> **SELECTED TEXT**:

============================================================

Session P32: Focus Session: Dielectric, Ferroelectric, and Piezoelectric Oxides - BiFeO3

Inelastic neutron scattering study of spin-wave from single crystal BiFeO3

BiFeO$_3$ is one of the most promising multiferroic materials for device applications in spintronics and memory devices. There have been a number of studies on electric field tuning of antiferromagnetic domains, as well as possible E-field control of spin-waves in this material. The potential of controlling spin dynamics using electric field is extremely appealing. However, so far there have been very limited work on the direct measurements of spin-waves in BiFeO$_3$, mostly due to lack of large size single crystals. We will present our recent inelastic neutron scattering studies on a single crystal BiFeO$_3$, showing the full spin-wave spectrum in three-dimensions. A classical spin-wave model can be used to describe the results in details. The coupling parameters and spin-wave velocities have been obtained, and are in good agreements with those obtained in Raman measurements.   

Local Raman spectroscopic study of BiFeO$_3$ strained states

Among single-phase multiferroic materials, BiFeO$_3$ (BFO) has relatively high Curie and N$'{e}$el temperatures, which possesses ferroelectric and antiferromagnetic couplings at room temperature, so is motivated for novel device applications. Recent studies had shown piezoelectric and magnetic properties of BFO in strained states varied significantly. For BFO epitaxial films grown on LaAlO$_3$ substrate, high piezoelectric coefficient and spontaneous ferromagnetic moments had been demonstrated in a new kind of morphotropic tetragonal-rhombohedral phase boundary driven by substrate strain. In this study, we used Raman spectrum to investigate the local BFO distorted structure under substrate strain or strain caused by external electric fields. The crystal structure of BFO under compressive substrate strain is monoclinically distorted. The ordering of the monoclinic structures could also be controlled by electric field. These two kinds of strained states were locally studied by atomic force microscopy (AFM) equipped with on-axis Raman measurement. This study provided the basic physical insight of unique physical properties depended on distorted structures.

============================================================

> **WORK TO BE COMPLETED**:
Return the stretch of the BiFeO3 abstracts above from "BiFeO$_3$ is one" through "in Raman measurements.", copied word for word.

> **SUPPLIED DATA**:
============================================================

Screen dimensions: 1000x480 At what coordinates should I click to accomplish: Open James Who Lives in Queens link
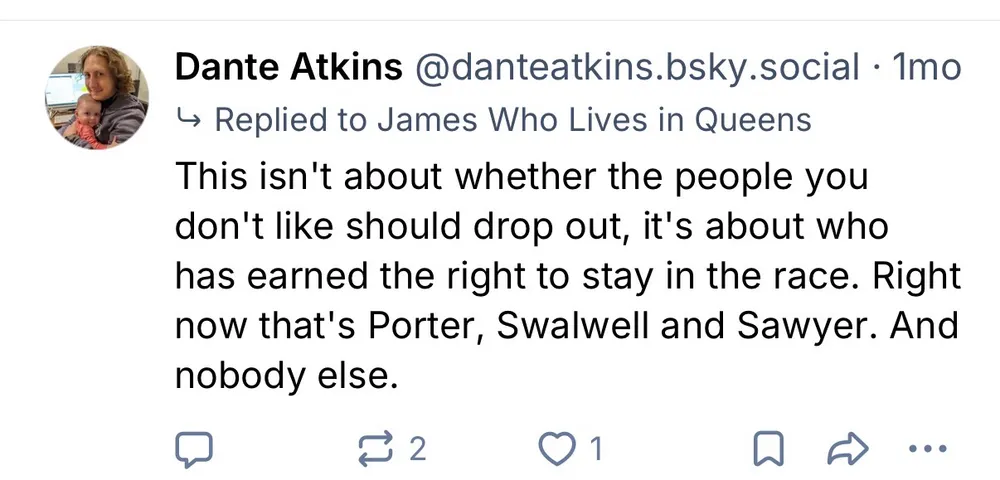[594, 121]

============================================================

> **THE RESPONSE**:
BiFeO$_3$ is one of the most promising multiferroic materials for device applications in spintronics and memory devices. There have been a number of studies on electric field tuning of antiferromagnetic domains, as well as possible E-field control of spin-waves in this material. The potential of controlling spin dynamics using electric field is extremely appealing. However, so far there have been very limited work on the direct measurements of spin-waves in BiFeO$_3$, mostly due to lack of large size single crystals. We will present our recent inelastic neutron scattering studies on a single crystal BiFeO$_3$, showing the full spin-wave spectrum in three-dimensions. A classical spin-wave model can be used to describe the results in details. The coupling parameters and spin-wave velocities have been obtained, and are in good agreements with those obtained in Raman measurements.